**A run of items**
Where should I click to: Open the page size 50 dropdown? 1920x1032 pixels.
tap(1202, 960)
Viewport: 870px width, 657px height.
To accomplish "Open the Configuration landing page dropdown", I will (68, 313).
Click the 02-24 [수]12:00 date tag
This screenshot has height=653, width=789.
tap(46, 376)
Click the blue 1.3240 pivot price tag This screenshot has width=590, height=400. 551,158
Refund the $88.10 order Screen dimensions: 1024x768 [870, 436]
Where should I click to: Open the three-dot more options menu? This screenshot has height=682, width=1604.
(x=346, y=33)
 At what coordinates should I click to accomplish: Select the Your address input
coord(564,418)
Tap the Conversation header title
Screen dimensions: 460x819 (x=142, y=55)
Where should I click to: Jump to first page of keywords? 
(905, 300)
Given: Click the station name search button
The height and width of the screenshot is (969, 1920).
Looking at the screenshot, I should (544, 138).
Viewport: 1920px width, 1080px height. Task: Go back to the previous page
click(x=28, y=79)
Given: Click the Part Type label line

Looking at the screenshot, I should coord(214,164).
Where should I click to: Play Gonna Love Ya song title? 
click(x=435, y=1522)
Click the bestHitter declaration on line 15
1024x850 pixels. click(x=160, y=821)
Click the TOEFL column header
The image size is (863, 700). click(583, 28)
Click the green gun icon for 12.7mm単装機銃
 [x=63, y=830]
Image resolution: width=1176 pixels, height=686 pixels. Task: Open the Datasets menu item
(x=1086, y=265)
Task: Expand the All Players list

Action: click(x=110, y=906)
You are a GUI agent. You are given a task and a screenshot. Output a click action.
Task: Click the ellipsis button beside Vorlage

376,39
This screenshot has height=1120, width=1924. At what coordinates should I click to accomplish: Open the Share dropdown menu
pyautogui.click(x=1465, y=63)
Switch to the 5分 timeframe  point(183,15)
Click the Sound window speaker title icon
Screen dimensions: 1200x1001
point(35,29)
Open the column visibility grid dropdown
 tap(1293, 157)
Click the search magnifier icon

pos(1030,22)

**Aim of the exercise**
Copy out word for word the part of the items that runs from the very first line down to and including the line containing "Refund the $88.10".

**Reply**
Where should I click to: Open the page size 50 dropdown? 1920x1032 pixels.
tap(1202, 960)
Viewport: 870px width, 657px height.
To accomplish "Open the Configuration landing page dropdown", I will (68, 313).
Click the 02-24 [수]12:00 date tag
This screenshot has height=653, width=789.
tap(46, 376)
Click the blue 1.3240 pivot price tag This screenshot has width=590, height=400. 551,158
Refund the $88.10 order Screen dimensions: 1024x768 [870, 436]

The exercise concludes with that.